The imine-pyridine torsion of the pyridoxal 5'-phosphate Schiff base of aspartate aminotransferase lowers its pKa in the unliganded enzyme and is crucial for the successive increase in the pKa during catalysis.

In aspartate aminotransferase, pyridoxal 5'-phosphate (PLP) forms a Schiff base with the epsilon-amino group of Lys258 (internal aldimine). The internal aldimine has a pKa value of 6.8. Binding of a substrate amino acid to the enzyme yields the Michaelis complex, in which PLP still forms the internal aldimine with Lys258. This is followed by a transaldimination process to form a Schiff base of PLP with the alpha-amino group of substrates (external aldimine). Kinetic analysis of the spectral changes during the reaction of the enzyme with a substrate analogue 2-methylaspartate showed that the aldimine is 6.4-8.6% protonated in the Michaelis complex and 32-43% in the external aldimine.

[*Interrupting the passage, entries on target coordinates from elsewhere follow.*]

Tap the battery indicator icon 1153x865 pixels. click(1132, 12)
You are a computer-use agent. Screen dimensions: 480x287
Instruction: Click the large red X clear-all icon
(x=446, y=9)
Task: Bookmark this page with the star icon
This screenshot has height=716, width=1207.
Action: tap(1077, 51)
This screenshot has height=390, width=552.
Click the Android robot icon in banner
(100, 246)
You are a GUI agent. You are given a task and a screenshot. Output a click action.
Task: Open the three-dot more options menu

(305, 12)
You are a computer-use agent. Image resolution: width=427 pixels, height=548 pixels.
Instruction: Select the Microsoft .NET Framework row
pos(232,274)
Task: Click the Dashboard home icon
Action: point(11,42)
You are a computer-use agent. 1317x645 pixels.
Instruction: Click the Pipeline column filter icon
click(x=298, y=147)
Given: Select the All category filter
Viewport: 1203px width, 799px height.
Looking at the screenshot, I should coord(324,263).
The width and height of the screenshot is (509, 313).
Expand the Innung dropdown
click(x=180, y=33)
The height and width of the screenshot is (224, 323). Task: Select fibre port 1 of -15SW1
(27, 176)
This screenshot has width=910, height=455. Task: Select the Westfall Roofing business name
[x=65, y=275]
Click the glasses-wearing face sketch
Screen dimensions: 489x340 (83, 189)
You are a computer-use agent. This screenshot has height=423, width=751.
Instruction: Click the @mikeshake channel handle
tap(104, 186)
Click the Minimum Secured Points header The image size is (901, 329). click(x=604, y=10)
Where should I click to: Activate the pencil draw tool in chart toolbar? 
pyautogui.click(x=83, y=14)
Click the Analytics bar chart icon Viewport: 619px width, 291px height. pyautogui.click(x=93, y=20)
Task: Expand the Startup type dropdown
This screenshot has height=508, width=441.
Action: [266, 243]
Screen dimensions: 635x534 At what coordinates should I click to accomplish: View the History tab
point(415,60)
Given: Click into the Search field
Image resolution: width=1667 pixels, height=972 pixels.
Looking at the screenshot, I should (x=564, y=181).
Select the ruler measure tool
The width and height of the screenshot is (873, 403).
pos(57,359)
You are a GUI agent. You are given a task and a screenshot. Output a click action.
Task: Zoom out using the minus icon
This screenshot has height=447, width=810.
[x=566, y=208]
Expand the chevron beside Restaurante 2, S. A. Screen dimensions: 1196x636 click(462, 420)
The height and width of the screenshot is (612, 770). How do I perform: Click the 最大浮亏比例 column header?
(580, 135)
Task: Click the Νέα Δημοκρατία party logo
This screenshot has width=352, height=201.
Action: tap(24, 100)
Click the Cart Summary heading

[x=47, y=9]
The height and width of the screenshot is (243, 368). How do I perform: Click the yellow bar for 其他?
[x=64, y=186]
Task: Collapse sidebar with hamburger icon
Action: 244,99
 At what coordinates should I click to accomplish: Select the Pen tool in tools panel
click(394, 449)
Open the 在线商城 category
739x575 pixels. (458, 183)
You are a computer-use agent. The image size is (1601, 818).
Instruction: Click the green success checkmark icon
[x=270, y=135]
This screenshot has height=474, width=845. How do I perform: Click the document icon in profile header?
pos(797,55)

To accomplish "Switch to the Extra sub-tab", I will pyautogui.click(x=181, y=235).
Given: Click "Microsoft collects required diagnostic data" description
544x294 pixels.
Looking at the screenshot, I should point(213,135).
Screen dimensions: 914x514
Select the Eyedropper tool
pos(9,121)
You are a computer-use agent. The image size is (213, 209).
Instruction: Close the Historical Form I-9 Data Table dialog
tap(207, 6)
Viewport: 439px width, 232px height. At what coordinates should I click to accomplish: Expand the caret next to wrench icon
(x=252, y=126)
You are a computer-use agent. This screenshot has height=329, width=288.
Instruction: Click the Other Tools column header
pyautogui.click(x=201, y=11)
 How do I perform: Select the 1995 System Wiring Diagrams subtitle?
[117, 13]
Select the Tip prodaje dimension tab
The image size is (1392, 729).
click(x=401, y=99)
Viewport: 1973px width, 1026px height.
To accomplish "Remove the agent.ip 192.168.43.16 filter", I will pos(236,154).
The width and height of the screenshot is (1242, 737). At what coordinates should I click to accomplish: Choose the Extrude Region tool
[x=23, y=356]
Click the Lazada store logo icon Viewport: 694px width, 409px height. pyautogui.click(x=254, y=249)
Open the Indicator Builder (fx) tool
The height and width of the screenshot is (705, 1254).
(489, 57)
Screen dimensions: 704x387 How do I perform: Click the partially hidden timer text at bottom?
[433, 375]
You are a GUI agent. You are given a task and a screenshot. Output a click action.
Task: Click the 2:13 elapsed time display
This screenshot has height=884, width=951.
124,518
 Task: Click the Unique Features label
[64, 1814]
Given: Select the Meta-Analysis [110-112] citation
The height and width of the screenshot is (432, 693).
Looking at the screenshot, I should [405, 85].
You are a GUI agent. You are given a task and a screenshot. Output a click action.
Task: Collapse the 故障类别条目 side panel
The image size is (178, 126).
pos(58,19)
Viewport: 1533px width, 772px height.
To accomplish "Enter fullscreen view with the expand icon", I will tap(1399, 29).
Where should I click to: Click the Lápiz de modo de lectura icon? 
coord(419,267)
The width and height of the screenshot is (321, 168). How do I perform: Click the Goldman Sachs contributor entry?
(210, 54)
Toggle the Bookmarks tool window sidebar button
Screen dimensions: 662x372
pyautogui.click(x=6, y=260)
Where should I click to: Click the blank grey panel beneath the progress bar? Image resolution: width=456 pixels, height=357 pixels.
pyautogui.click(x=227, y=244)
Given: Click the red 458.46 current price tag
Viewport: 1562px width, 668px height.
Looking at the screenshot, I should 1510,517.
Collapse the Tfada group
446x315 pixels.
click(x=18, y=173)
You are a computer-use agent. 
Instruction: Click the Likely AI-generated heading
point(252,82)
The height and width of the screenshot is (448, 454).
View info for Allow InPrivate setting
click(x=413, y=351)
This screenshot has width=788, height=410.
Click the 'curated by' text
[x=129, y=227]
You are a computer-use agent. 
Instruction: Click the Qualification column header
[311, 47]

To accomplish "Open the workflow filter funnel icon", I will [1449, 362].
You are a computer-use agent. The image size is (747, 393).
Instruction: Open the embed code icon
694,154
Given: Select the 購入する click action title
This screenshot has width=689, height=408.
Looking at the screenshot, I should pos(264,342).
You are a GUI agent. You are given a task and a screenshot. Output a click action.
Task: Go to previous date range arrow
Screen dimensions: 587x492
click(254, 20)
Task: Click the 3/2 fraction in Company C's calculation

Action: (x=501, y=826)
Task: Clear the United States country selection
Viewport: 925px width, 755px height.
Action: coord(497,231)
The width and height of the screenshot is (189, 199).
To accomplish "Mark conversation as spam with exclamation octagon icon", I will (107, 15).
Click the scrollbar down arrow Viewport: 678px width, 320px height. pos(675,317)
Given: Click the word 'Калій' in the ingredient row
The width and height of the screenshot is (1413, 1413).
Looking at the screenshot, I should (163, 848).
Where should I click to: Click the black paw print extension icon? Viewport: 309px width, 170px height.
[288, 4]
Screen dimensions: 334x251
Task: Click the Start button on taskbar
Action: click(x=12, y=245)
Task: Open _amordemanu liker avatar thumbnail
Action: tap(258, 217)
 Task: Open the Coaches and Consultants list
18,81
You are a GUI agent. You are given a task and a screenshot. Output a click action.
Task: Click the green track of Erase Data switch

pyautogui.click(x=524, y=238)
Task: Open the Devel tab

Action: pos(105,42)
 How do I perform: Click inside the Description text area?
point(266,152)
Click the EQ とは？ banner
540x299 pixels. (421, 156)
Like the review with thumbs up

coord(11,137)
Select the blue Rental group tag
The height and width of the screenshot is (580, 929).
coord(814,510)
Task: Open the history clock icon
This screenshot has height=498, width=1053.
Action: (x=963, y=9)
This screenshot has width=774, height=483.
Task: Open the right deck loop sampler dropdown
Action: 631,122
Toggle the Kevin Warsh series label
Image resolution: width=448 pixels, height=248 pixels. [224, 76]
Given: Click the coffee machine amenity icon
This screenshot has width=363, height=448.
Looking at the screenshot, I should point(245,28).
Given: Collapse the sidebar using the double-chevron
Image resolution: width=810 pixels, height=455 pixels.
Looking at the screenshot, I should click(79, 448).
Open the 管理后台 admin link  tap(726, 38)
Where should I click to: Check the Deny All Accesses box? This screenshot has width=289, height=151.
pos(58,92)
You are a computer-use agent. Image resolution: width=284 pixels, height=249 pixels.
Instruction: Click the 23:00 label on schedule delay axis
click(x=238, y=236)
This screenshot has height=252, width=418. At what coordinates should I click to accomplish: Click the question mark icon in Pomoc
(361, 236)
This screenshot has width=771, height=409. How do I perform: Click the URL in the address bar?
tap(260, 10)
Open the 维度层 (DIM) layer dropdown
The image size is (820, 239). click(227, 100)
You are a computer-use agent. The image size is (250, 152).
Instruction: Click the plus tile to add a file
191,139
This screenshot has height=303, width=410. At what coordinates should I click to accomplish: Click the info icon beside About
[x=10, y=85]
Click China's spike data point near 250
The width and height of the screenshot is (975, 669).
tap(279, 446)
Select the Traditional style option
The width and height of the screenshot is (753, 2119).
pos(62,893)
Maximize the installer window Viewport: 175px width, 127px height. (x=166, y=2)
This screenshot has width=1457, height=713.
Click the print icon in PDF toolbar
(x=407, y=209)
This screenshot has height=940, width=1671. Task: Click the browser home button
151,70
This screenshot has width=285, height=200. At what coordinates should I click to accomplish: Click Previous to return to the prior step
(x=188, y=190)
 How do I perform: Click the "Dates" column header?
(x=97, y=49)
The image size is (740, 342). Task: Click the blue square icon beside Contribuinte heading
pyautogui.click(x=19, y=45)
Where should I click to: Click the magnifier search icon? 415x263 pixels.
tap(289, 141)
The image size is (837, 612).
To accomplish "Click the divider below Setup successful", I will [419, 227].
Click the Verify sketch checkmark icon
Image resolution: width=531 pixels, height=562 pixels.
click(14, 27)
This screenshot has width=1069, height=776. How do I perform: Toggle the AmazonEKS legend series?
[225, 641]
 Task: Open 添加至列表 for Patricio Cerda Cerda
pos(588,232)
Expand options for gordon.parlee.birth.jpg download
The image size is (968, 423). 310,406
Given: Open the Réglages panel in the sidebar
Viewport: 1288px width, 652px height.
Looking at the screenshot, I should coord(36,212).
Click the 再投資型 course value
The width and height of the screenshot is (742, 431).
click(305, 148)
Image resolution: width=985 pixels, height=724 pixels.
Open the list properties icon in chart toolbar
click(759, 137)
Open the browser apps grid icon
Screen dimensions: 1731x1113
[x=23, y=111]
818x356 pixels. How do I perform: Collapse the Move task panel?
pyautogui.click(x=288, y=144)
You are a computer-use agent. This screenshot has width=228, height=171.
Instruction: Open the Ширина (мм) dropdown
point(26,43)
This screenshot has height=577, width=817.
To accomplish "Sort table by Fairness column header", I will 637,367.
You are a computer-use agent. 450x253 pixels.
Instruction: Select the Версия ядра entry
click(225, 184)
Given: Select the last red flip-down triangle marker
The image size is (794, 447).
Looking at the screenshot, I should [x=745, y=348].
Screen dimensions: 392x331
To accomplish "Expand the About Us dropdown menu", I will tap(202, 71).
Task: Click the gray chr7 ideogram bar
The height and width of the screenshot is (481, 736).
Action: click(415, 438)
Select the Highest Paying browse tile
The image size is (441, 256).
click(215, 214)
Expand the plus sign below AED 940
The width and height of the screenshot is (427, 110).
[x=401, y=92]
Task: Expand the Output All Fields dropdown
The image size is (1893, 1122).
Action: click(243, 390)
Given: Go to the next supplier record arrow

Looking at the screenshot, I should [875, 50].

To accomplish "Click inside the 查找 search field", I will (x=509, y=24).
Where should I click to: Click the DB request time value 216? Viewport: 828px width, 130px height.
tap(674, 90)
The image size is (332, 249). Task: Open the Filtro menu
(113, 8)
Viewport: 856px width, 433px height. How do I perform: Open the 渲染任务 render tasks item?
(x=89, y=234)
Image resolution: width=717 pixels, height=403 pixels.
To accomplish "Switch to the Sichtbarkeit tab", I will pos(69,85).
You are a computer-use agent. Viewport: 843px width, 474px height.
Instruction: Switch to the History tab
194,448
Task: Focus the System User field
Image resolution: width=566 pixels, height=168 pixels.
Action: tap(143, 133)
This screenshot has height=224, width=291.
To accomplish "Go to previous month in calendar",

The bases that accept protons from the aldimines are considered to be the substrate alpha-amino group in the Michaelis complex and the epsilon-amino group of Lys258 in the external aldimine. Therefore, the intrinsic pKa value of the aldimine is expected to increase over a range of 3 during transformation from the unliganded enzyme (pKa = 6.8) to the Michaelis complex (pKa = 8.8) and the external aldimine (pKa > 10). When the Lys258 side chain of the internal aldimine was "cleaved" by the construction of an enzyme in which Lys258 was replaced by Ala and the aldimine was reconstituted with methylamine, the pKa of the internal aldimine was increased to 9.6. This indicates that the low pKa value of the internal aldimine of the unliganded enzyme is provided by the side chain of Lys258 which destabilizes the planar conformation of the aldimine suitable for protonation. This strained conformation is partially relaxed in the Michaelis complex, and the pKa is moderately increased. On formation of the external aldimine, Lys258 is released and the aldimine is fixed to a near planar conformation and has a high pKa value. Thus, the aldimine pKa is modulated by a mechanism that exploits the conformational differences between the intermediate structures. The strain of the protonated internal aldimine is interpreted to enhance the catalytic ability of the enzyme by increasing the energy level of the free enzyme plus substrate at neutral pH relative to the transition state.